◆ Required action:
Your task is to transcribe exactly, and only, the lines running from the one with "You are a computer-use agent. 868x499 pixels." to the end of the listing below, inclusive, with every picture left out.

◆ Recorded data:
--------------------------------------------------

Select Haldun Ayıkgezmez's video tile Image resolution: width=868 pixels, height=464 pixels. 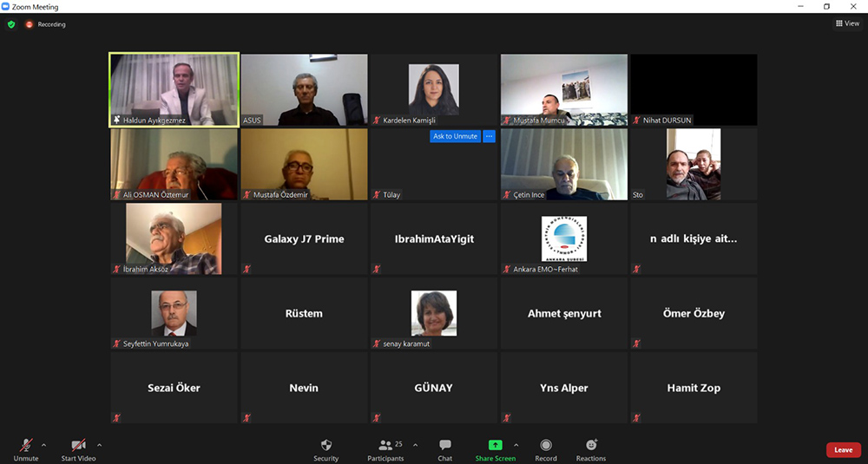point(174,89)
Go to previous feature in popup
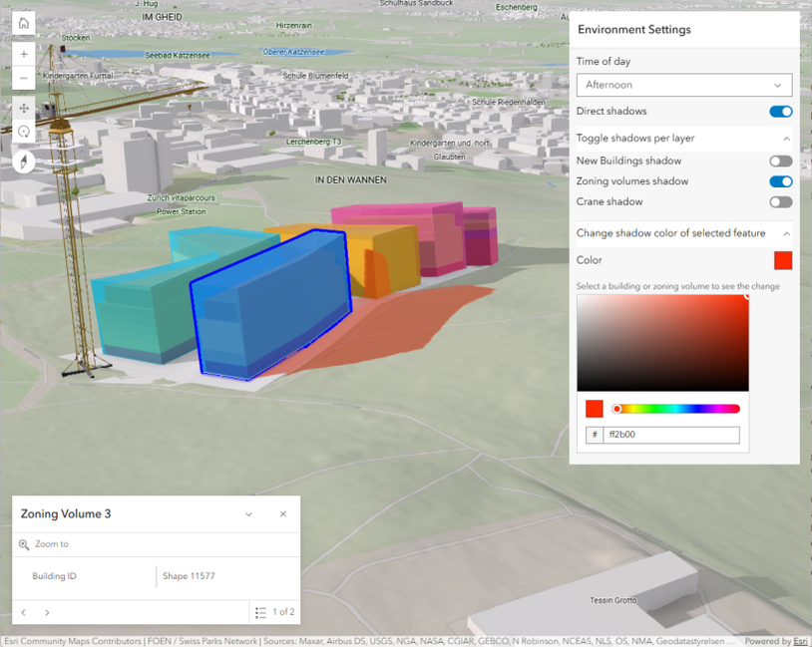The height and width of the screenshot is (647, 812). click(24, 612)
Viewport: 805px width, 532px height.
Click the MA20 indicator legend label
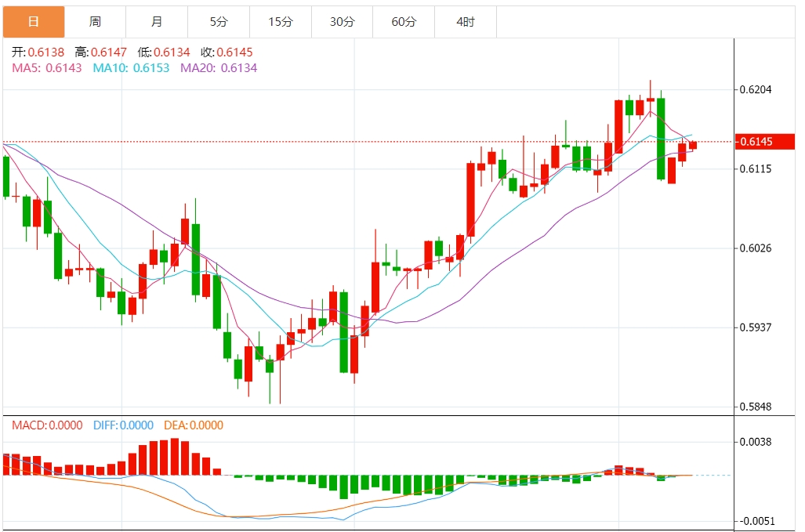click(219, 68)
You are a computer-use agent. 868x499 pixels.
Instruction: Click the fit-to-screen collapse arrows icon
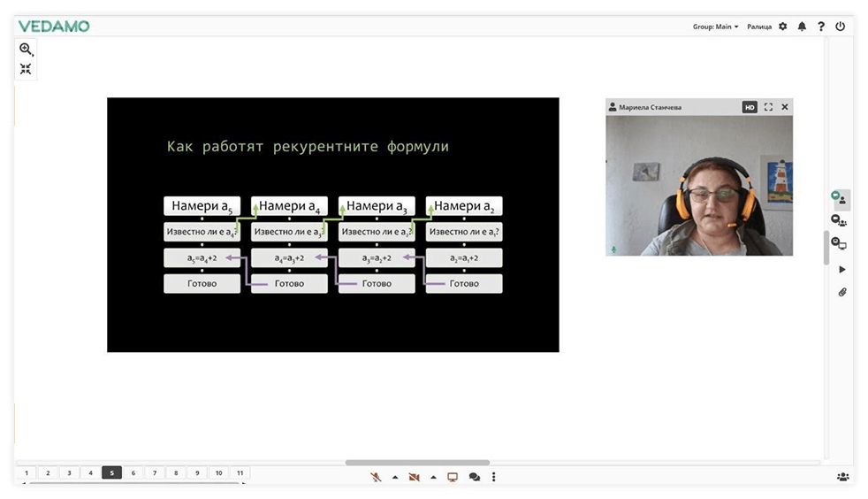[x=26, y=69]
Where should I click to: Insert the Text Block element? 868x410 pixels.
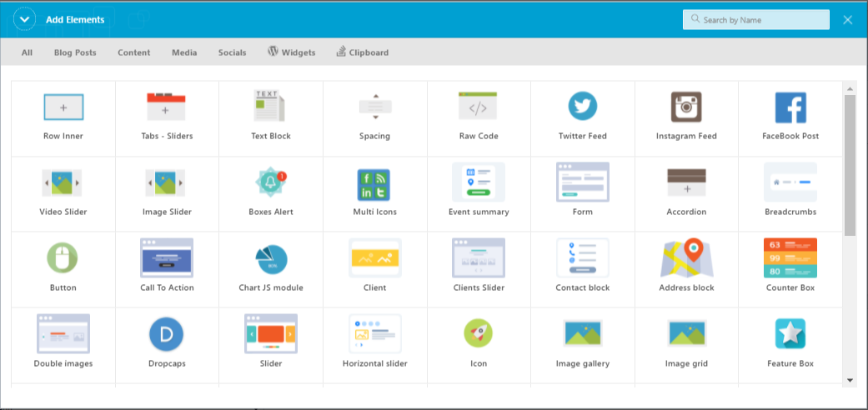pos(270,108)
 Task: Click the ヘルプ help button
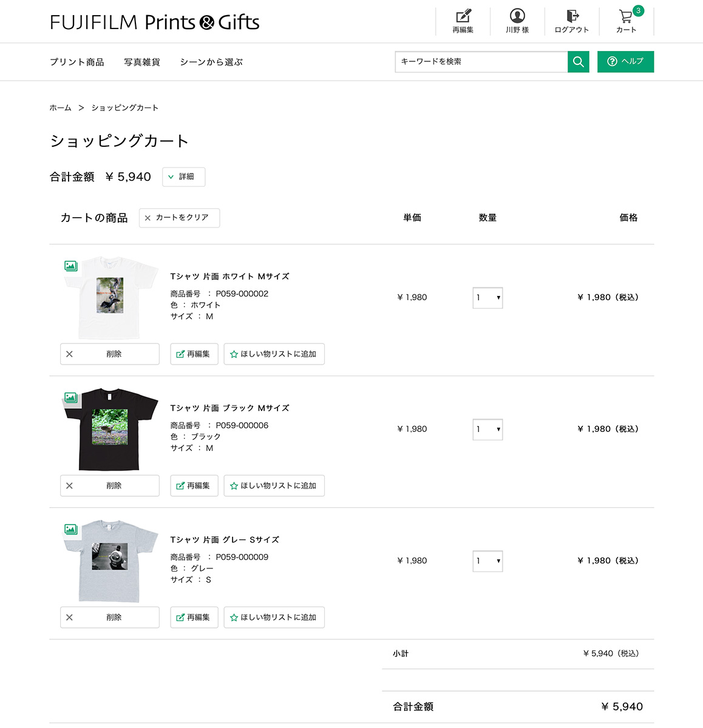point(625,62)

--------------------------------------------------

◆ Worked solution:
You are a computer-use agent. 868x499 pixels.
Instruction: Click the fit-to-screen collapse arrows icon
[x=26, y=69]
Where should I click to: Insert the Text Block element? 868x410 pixels.
pos(270,108)
 Task: Click the ヘルプ help button
point(625,62)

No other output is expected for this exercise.